YOUR TASK: In the material below, find each line with the word "size" and copy it.

------ RECORDS SUPPLIED

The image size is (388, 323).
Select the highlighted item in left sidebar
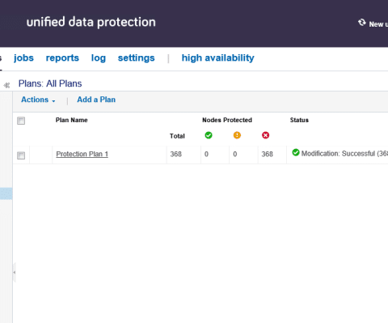coord(6,193)
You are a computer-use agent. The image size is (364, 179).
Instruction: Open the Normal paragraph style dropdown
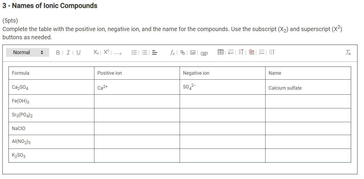pyautogui.click(x=28, y=52)
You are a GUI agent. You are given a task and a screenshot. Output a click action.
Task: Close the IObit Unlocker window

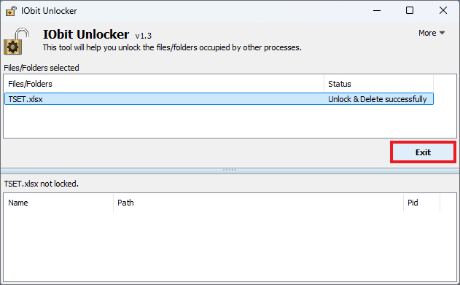pos(443,10)
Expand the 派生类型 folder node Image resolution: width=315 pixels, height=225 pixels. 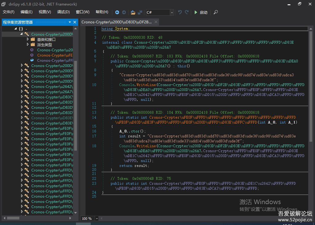tap(28, 45)
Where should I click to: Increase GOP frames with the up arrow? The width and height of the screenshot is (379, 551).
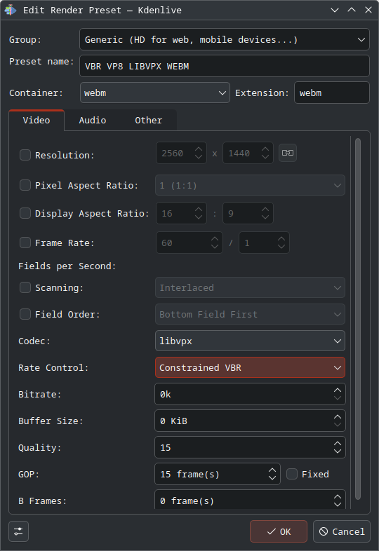coord(272,470)
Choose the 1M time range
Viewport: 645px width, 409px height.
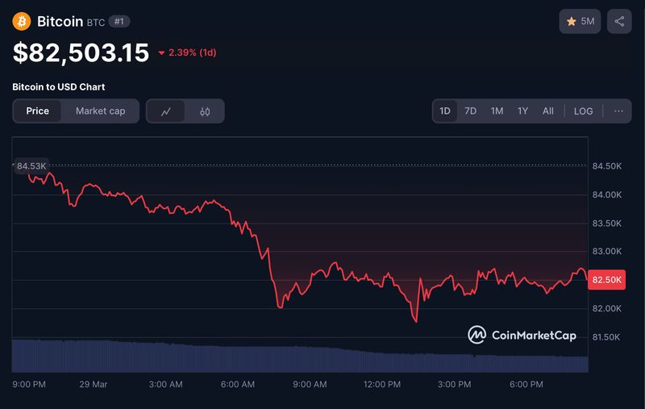pos(497,111)
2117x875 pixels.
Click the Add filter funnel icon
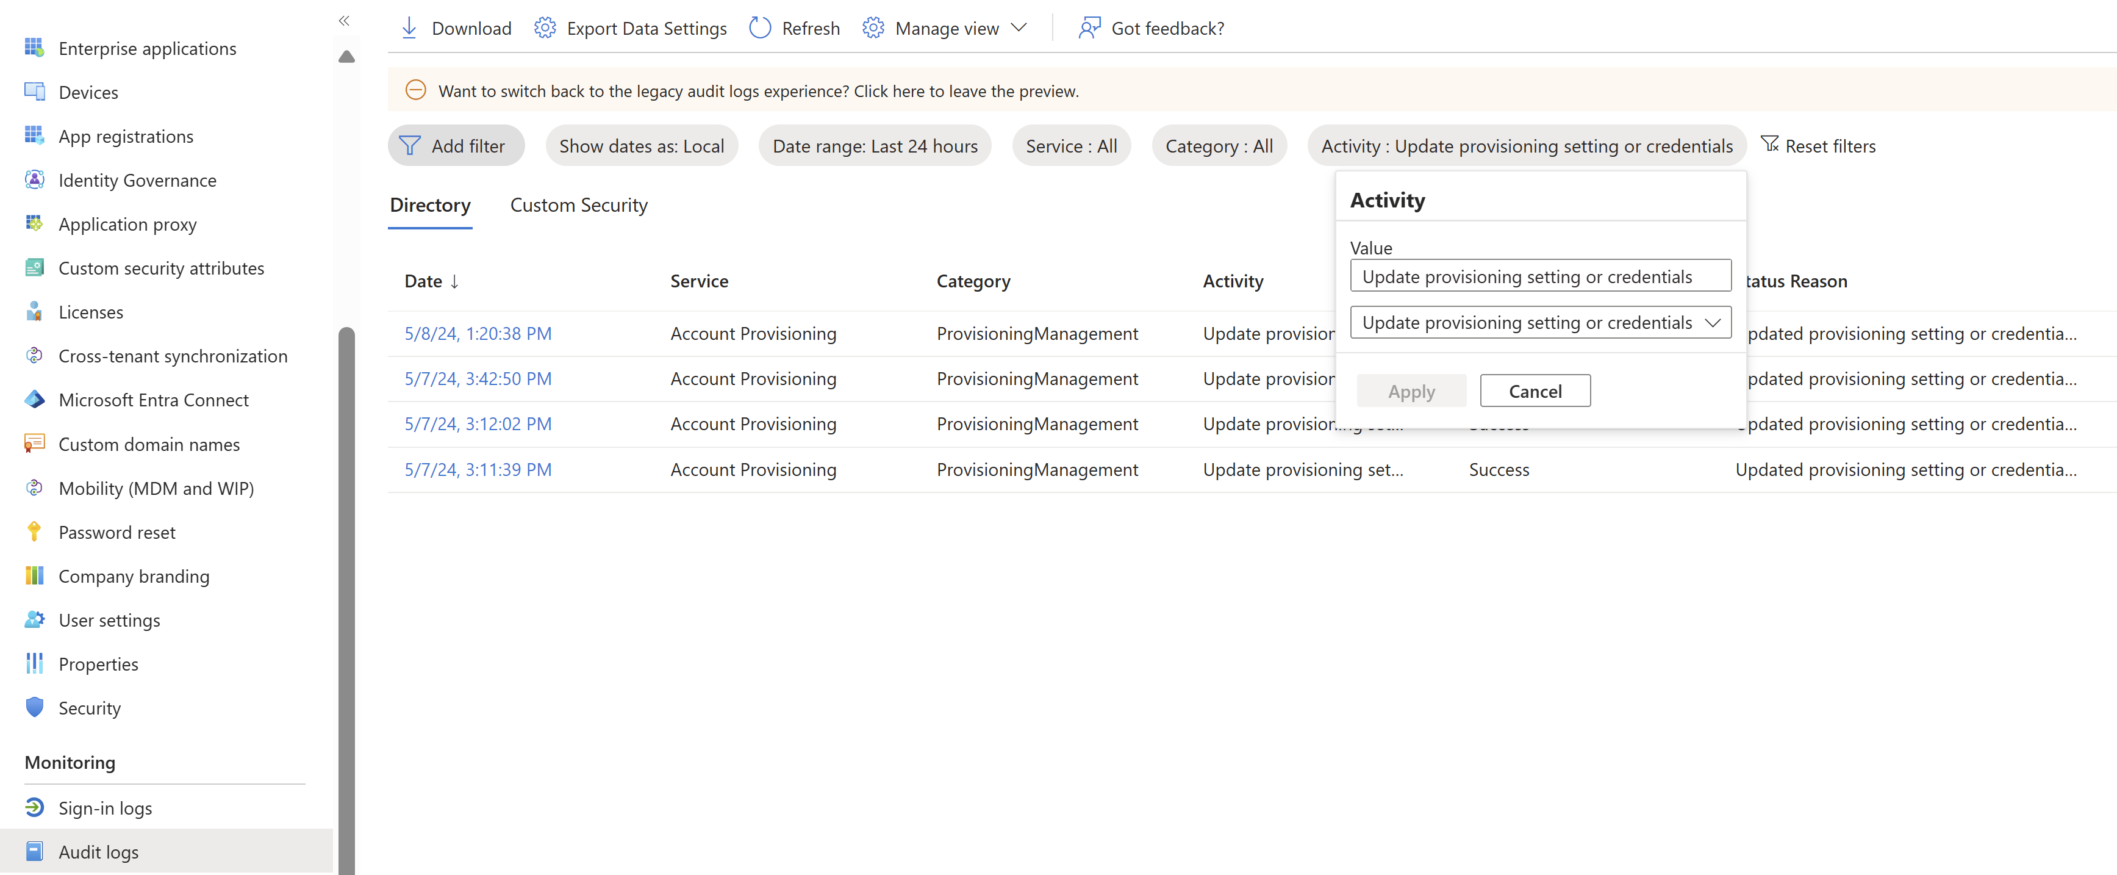point(410,145)
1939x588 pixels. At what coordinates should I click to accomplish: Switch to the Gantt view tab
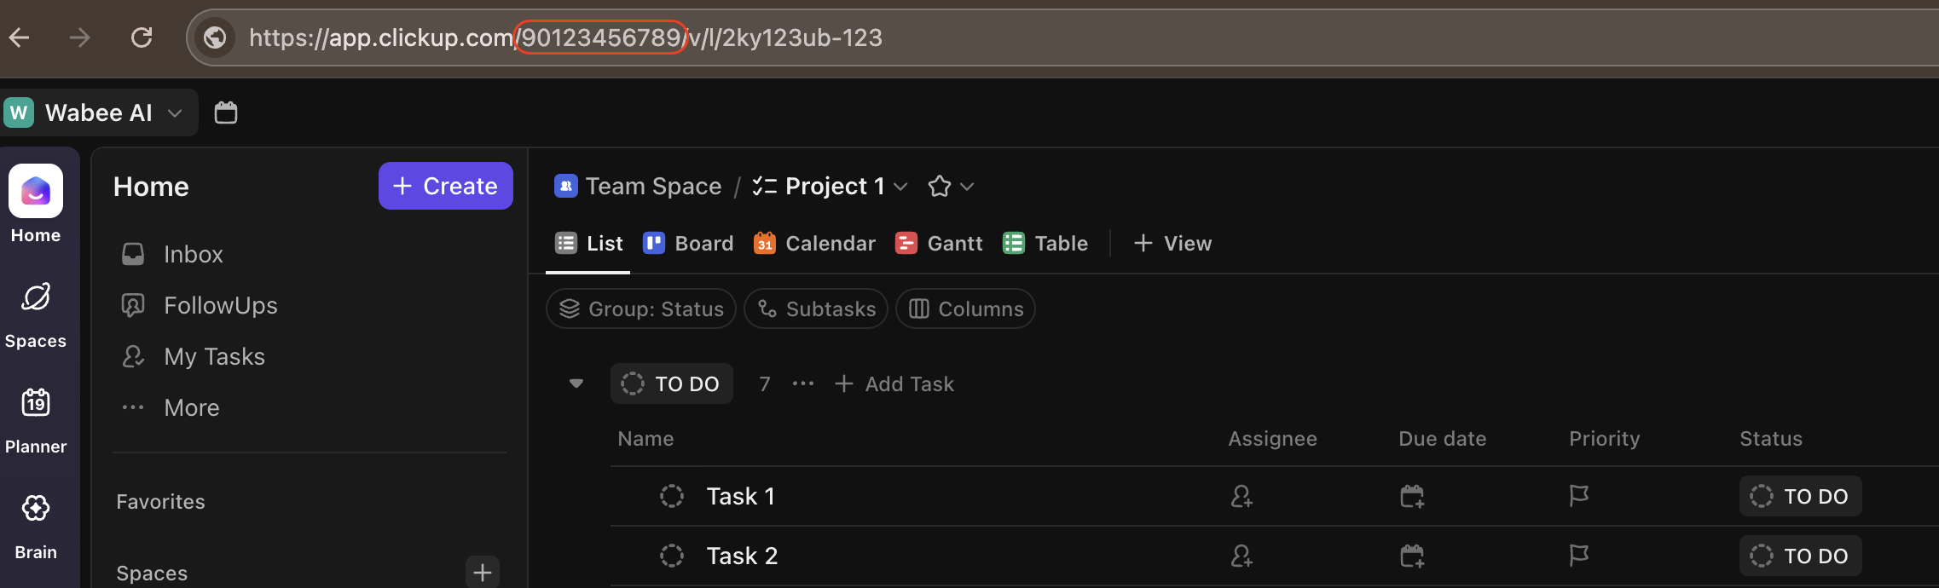pos(939,244)

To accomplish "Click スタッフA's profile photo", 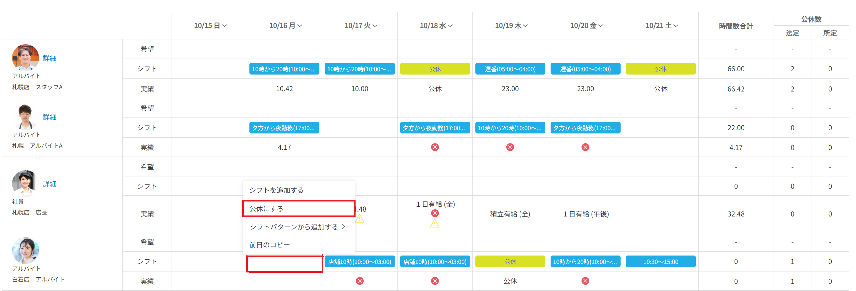I will point(25,57).
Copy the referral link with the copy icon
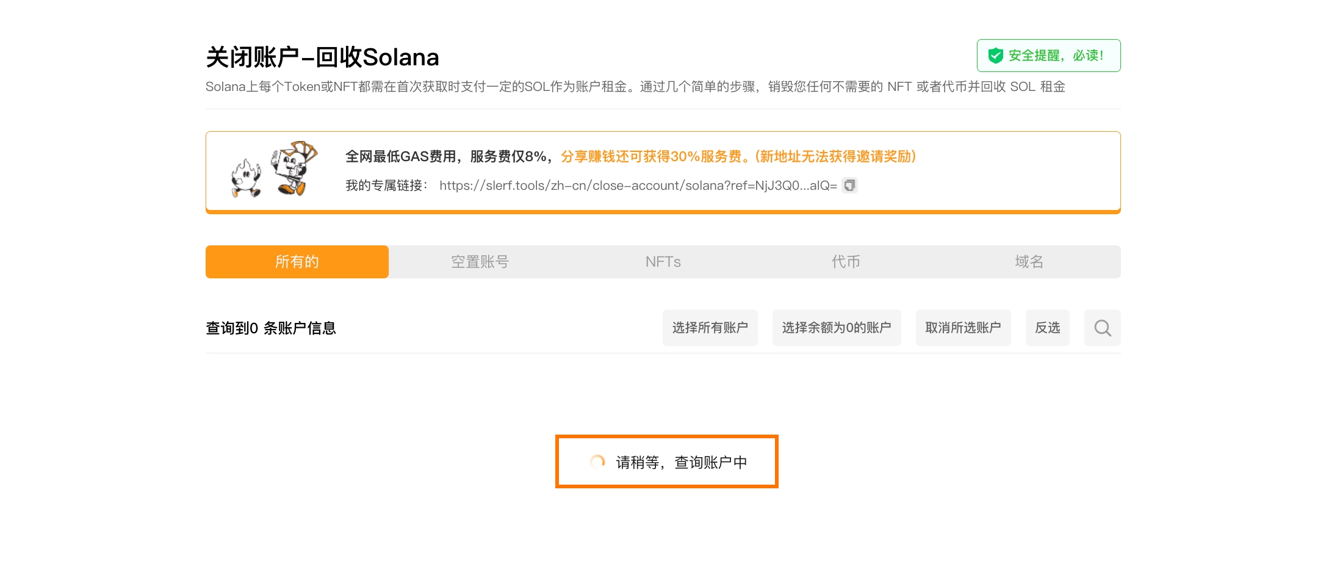 tap(849, 185)
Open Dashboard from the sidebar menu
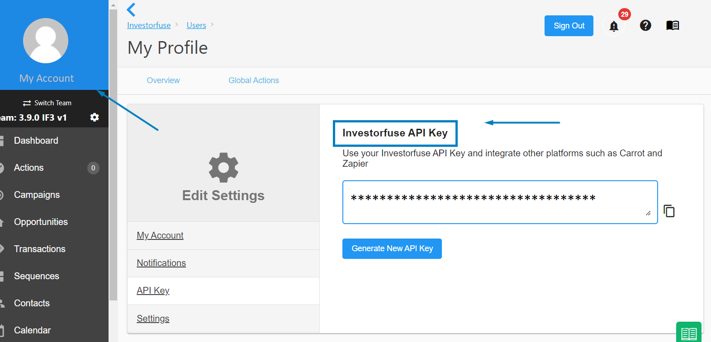 36,141
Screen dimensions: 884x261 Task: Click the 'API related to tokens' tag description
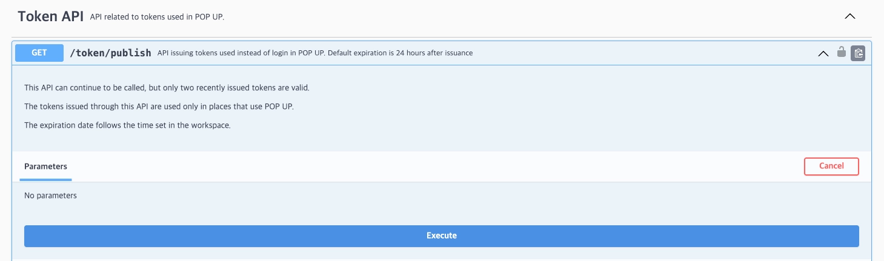[x=157, y=17]

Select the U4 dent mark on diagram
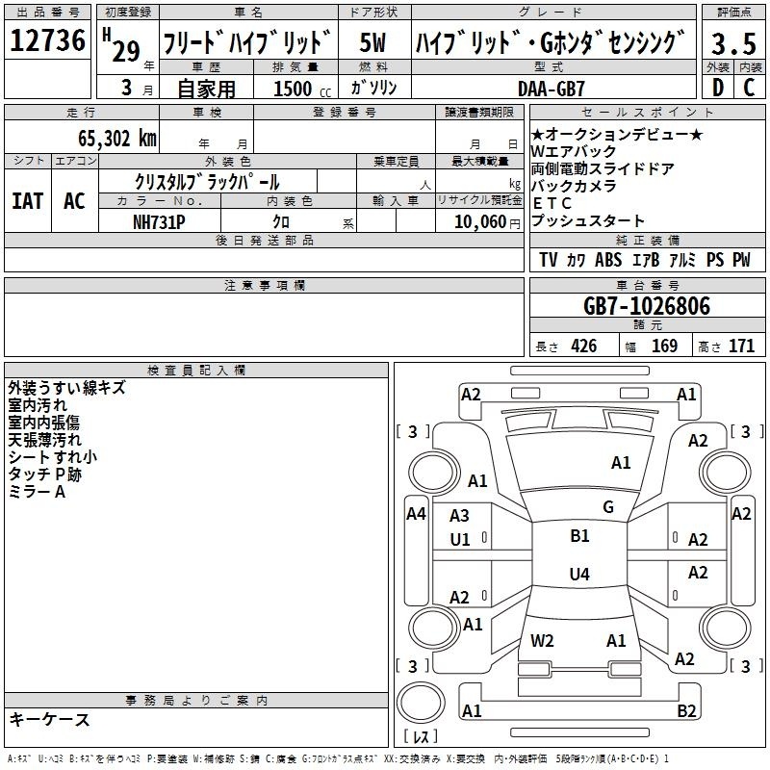coord(579,575)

------------

EXERCISE RESULT:
The image size is (388, 323).
You are a computer-use agent. The image size is (364, 179).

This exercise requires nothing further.